Collection entries -
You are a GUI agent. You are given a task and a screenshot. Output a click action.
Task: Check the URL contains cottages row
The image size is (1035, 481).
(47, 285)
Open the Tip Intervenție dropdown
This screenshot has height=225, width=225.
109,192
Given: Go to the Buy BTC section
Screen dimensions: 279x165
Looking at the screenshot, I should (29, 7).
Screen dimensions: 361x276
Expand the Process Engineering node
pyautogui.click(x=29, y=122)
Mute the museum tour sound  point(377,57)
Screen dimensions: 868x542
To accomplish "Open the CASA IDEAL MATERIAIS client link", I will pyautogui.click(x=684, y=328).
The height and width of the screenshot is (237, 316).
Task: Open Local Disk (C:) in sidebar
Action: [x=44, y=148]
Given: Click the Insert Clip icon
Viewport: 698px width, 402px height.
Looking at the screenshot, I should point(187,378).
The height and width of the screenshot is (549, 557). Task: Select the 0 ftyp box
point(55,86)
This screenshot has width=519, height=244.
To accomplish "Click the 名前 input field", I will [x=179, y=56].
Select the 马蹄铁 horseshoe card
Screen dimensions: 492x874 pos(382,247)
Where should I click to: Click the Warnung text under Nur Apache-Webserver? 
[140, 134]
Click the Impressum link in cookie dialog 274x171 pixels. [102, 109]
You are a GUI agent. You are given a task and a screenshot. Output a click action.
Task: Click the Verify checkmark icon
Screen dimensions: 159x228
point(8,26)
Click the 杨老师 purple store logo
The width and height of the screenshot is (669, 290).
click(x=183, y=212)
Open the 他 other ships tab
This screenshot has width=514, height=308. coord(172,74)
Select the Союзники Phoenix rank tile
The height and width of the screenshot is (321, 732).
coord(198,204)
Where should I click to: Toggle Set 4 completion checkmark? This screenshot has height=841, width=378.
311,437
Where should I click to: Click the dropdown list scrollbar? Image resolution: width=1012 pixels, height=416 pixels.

Task directions - Write out every line from the data above that includes "dropdown".

Output for this exercise -
Open the Tip Intervenție dropdown
Where should I click to: Click the dropdown list scrollbar? Image resolution: width=1012 pixels, height=416 pixels.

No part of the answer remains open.